Where the Coast Feeds the Kitchen
Búzios earns its reputation on water. The peninsula that holds Armação dos Búzios juts into the Atlantic roughly 170 kilometres east of Rio de Janeiro, flanked by beaches that shift from open-ocean swell on the south side to calm, turquoise inlets to the north. That geography is not incidental to how restaurants here source and cook. The Atlantic supplies daily catches directly to tables in town, and the broader Rio de Janeiro state, from the Serrana mountain region inland to the fishing communities along the Costa do Sol, delivers produce, dairy, and meat that restaurants at this address can draw from with shorter supply chains than most urban kitchens in Brazil manage. At 74 Restaurant, on Rua Alto do Humaitá in the Centro, Contemporary Seafood & Mediterranean cooking shapes what arrives on the plate.

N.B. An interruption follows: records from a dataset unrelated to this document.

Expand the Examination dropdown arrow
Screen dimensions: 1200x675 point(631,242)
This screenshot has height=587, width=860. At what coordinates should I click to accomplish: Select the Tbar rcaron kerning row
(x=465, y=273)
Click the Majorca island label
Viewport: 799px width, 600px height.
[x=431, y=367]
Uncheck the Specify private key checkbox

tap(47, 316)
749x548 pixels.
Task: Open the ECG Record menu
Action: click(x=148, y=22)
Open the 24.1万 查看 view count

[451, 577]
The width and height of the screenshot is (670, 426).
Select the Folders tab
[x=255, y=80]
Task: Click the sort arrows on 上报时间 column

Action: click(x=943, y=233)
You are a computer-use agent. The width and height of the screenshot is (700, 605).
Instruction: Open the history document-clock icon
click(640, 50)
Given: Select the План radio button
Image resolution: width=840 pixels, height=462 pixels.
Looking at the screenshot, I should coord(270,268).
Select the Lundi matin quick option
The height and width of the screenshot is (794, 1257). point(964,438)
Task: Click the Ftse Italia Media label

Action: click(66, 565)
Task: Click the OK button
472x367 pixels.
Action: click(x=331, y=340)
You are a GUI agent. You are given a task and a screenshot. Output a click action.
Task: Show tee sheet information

In a town structured around beach traffic and seasonal surges from the Rio weekend crowd, the restaurants that last are those that connect sourcing to execution. Búzios has always attracted visitors willing to pay for quality, which has, over time, encouraged kitchens to invest in local ingredient relationships rather than defaulting to commodity supply. The sourcing conversation happening at high-end addresses in São Paulo, at places like D.O.M. in São Paulo or Lasai in Rio de Janeiro, filters down through Brazil's coastal dining towns, raising expectations even at mid-tier price points.
The Setting on Rua Alto do Humaitá
Rua Alto do Humaitá climbs slightly from the lower Centro, which means the approach to number 10 gives a sense of the town's topography before you arrive, narrow streets, bougainvillea on whitewashed walls, and the faint salt in the air that you get anywhere within a few blocks of the waterfront in Búzios. The Centro here is compact enough that most of the town's dining options are walkable from the main strip of Rua das Pedras, and 74 Restaurant sits within that navigable radius. That physical accessibility matters in a town where evenings are spent moving between restaurants, bars, and the seafront on foot.
The ambience in Búzios dining tends toward the relaxed rather than the formal. This is not a place where dress codes tighten after dark or where the room telegraphs hierarchy through table spacing. The prevailing mode, particularly in the Centro, is an ease that reflects the town's identity as a leisure destination rather than a business hub. Restaurants that try to impose a more rigorous formality often feel out of step with how guests actually arrive from the beach or from an afternoon on the water.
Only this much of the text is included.